冒頭心に残ったのが、人質がボートの上で名前と職業を言わせられる場面(犯人側の目的は身代金の額の見当)。例えばハリウッド映画なら、こうした場面は「登場人物」の紹介も兼ねているものだけど、本作においては、こうした状況で「名前(や職業)を言う」ということの妙さ、のようなものが前面に出ているように感じられたから。


イザベル・ユペールは「3人のアンヌ」同様ここでも「外国人の女」、「french woman」と呼ばれる。終盤、現地のジャーナリストにもらった髪留めとストールを身に着けると、「人質」というより、いかにもリゾート地でカジュアルな格好をしている「フランス女」といった感じ。もっとも、犯人と人質の元に取材が来ようと捕らえられたまま、学校で「歓待」を受けるも(相手は金銭的な見返りも期待してのことだけど)捕らえられたままという「普通じゃない」状況だから、人質が「人質らしくない」のはおかしくないとも言える。状況がこじれていくほど上辺は「普通」に…凪いでいるかのように見える、というのは恐ろしい。

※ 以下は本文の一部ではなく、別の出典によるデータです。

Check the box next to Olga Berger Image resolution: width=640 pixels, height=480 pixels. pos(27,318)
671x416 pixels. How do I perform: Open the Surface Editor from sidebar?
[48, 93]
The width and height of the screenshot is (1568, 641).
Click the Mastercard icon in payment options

イザベル演じるテレーザは常に冷静だが、五年来の年上の友人が亡くなったのに「埋葬」してもらえない時と、既婚女性が暴行された時には激昂する。いかにもそういう人物なのだろうと思う。また自身の「担当」となった少年兵と日々行動するうち、彼の面倒を見るようになる。現地の方法で傷の手当てをし、膝枕で寝かせ、最後の瞬間まで気遣う。冒頭、年上の友人が少年兵に食事を回すのに「なぜ?」と問い「まだ子どもよ」と返される、その時に受け継いだ遺志を実行しているようでもある。


映画でよく見る「誘拐事件」と本作(この事件)との最大の違いは、犯人と人質が一緒くたに銃撃戦から逃げまどわなければならないこと。過酷なロードムービーでもある。

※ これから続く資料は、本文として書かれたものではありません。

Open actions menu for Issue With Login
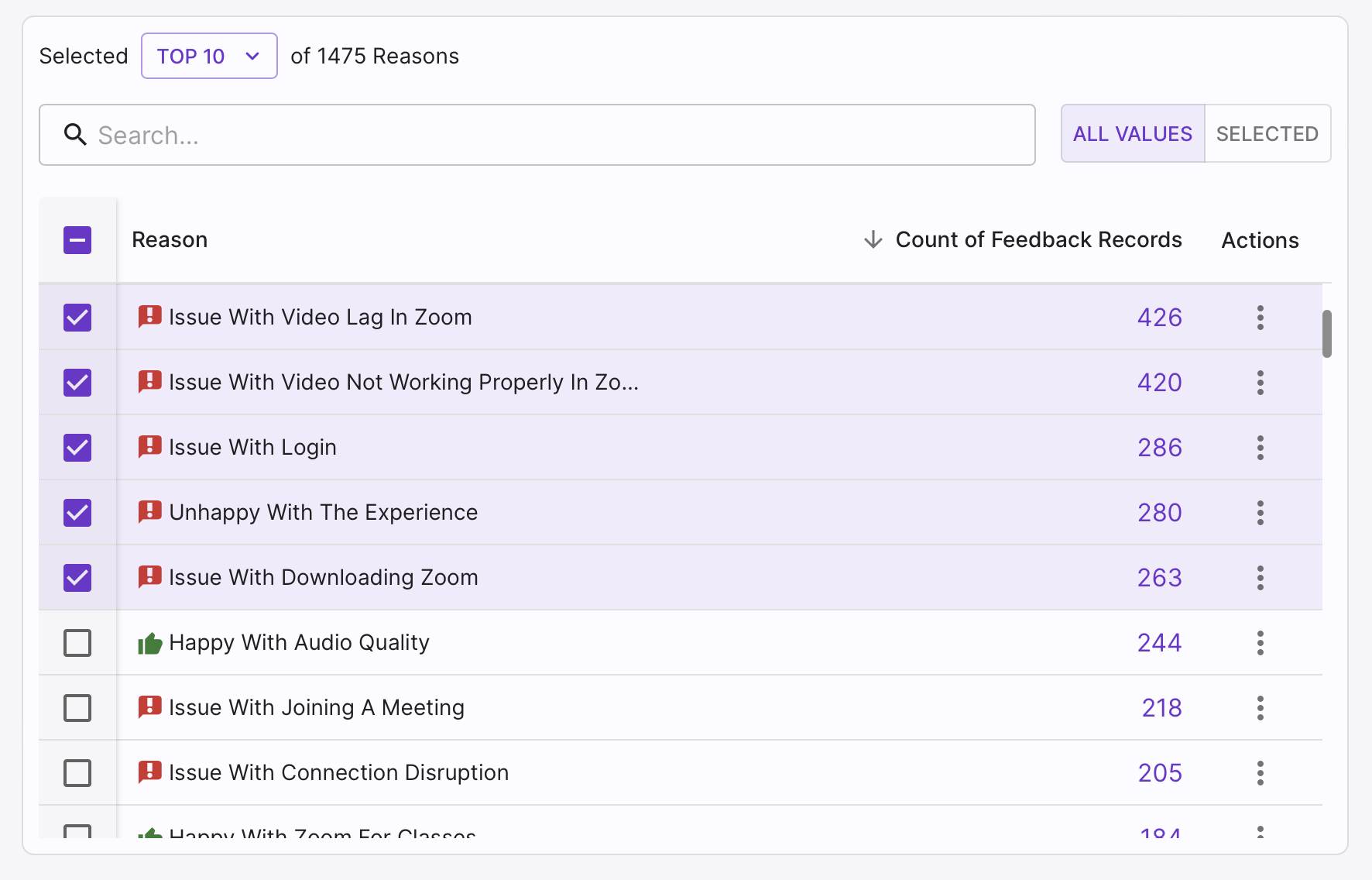1372x880 pixels. tap(1260, 448)
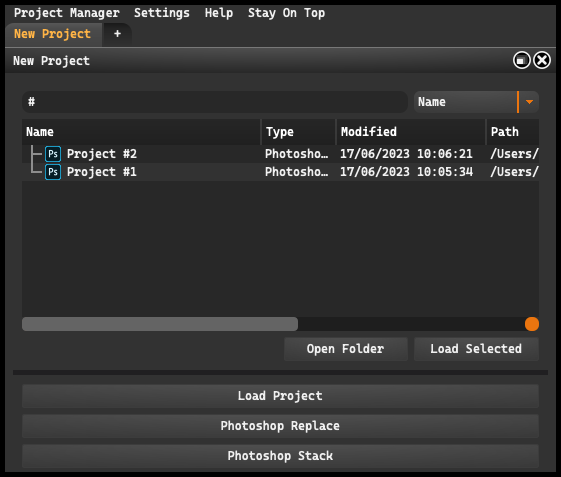Click the Photoshop icon for Project #1
Screen dimensions: 561x477
click(x=53, y=172)
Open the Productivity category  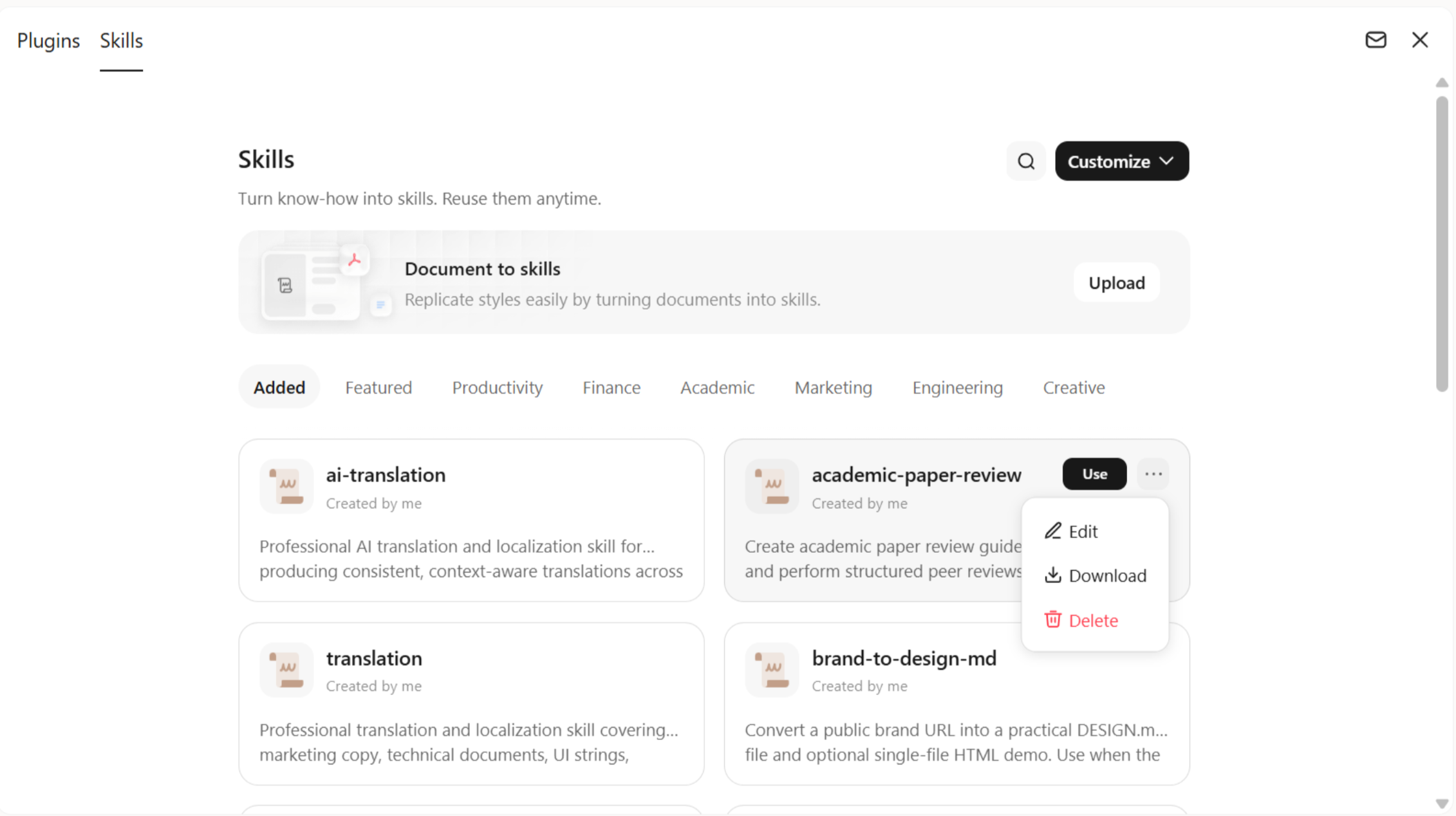coord(497,387)

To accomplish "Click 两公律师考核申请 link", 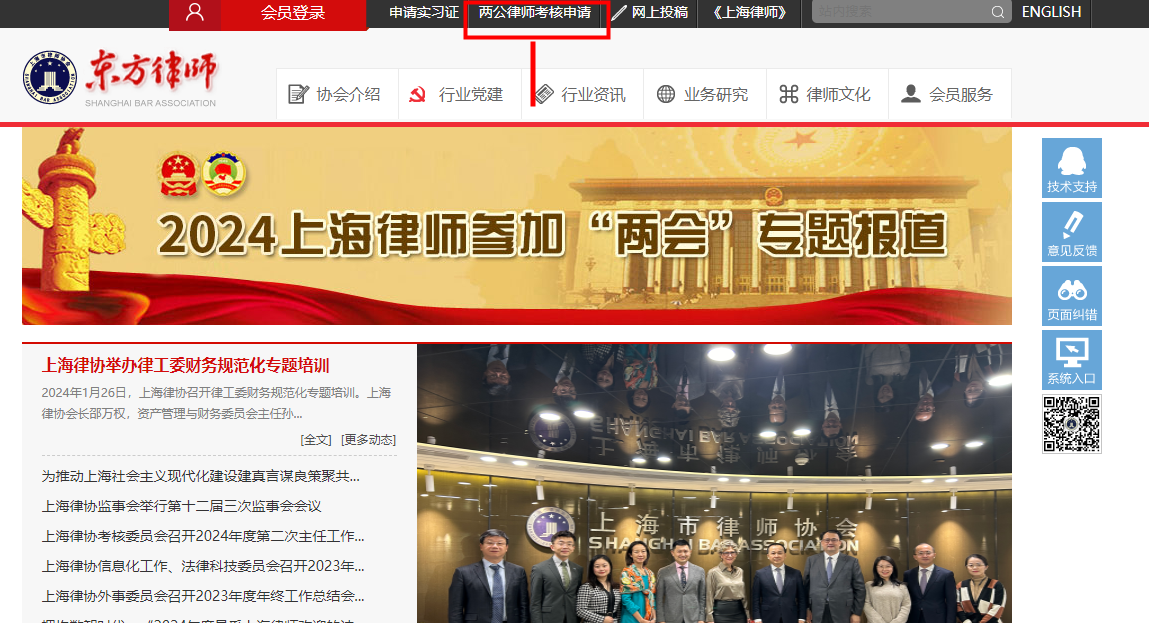I will 535,13.
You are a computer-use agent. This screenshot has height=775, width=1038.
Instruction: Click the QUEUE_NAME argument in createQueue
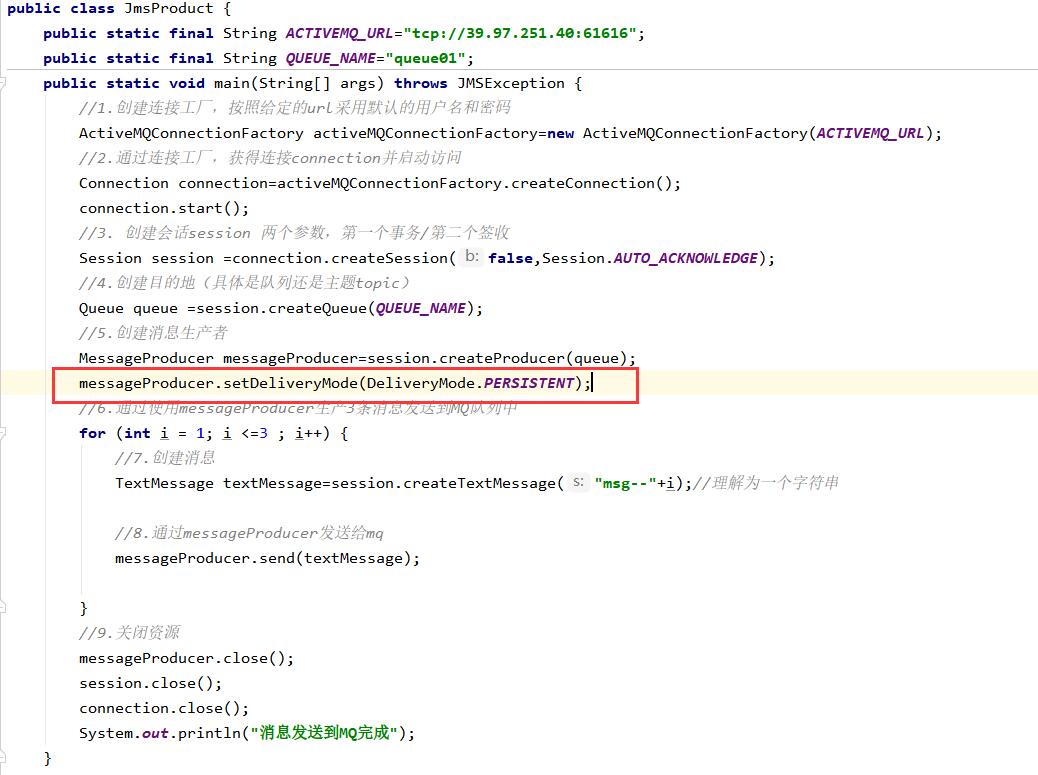421,308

犯人達は、人質を舟から降ろす際には抱きかかえ、川で体を洗わせる。「布の筒」の使い方が分からないテレーザに業を煮やした一人が、彼女に銃を預けて自ら実演して見せる場面まである。このようにテロリストの「人間性」が強調されているが、私としては、看護師の中から配偶者も恋人もいない女を「きちんと」選んで結婚(肉体関係)を「強要」するというところに、暴力の中にある「配慮」めいたものは所詮は暴力の内、という事が最も端的に表れていると思った。
病院に立てこもることを選んだのも、「攻撃されないはず」だからというのに加え、人質も休める、シャワーも使えると踏んだから。しかしフィリピン国軍は院内の患者やスタッフ、人質の命なぞおかまいなしに撃ってくる。テレーザはフランス大使館に繋がっている電話を渡され「ジュネーブ条約を思い出させろ」と命じられる。フランス語で悲鳴混じりの訴えをする彼女の姿にふと、私も、あるいは誰もがこの混沌の中にあると思う。

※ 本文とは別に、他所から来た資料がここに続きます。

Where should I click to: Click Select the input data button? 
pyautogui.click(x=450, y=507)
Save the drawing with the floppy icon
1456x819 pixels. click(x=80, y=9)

人質は当初ヒルやハチに悩まされるが、やがて慣れていく。銃撃戦からは逃げ続けなければならないが、「自然」とはある程度なら共存できる。しかしジャングルに生きる蛇や蝙蝠、さそりや蟻を捉えた映像が何度も挿入されるのには、わざとらしさばかりを感じてしまった。
死んだ友人に虫がたかっているのに(別に食べているわけではない)、人間の方が隙を見せるにせよ受け入れるにせよ、力を抜けば、向こうは色んな形でくっついてくるものだと思う。終盤、彼らが全てに「馴染んだ」頃に、テレーザが野草の実を食べ、おしっこをする(その場面が初めて描写される)のが印象的。


病院に到着し、テレーザが涙と共に口にする二週間ぶりの食べ物は「マジックフレーク」に見えたけど、違うかな?その後もチキンヌードル?やチョコバーなどスナックばかりで、どうにも喉が渇いた。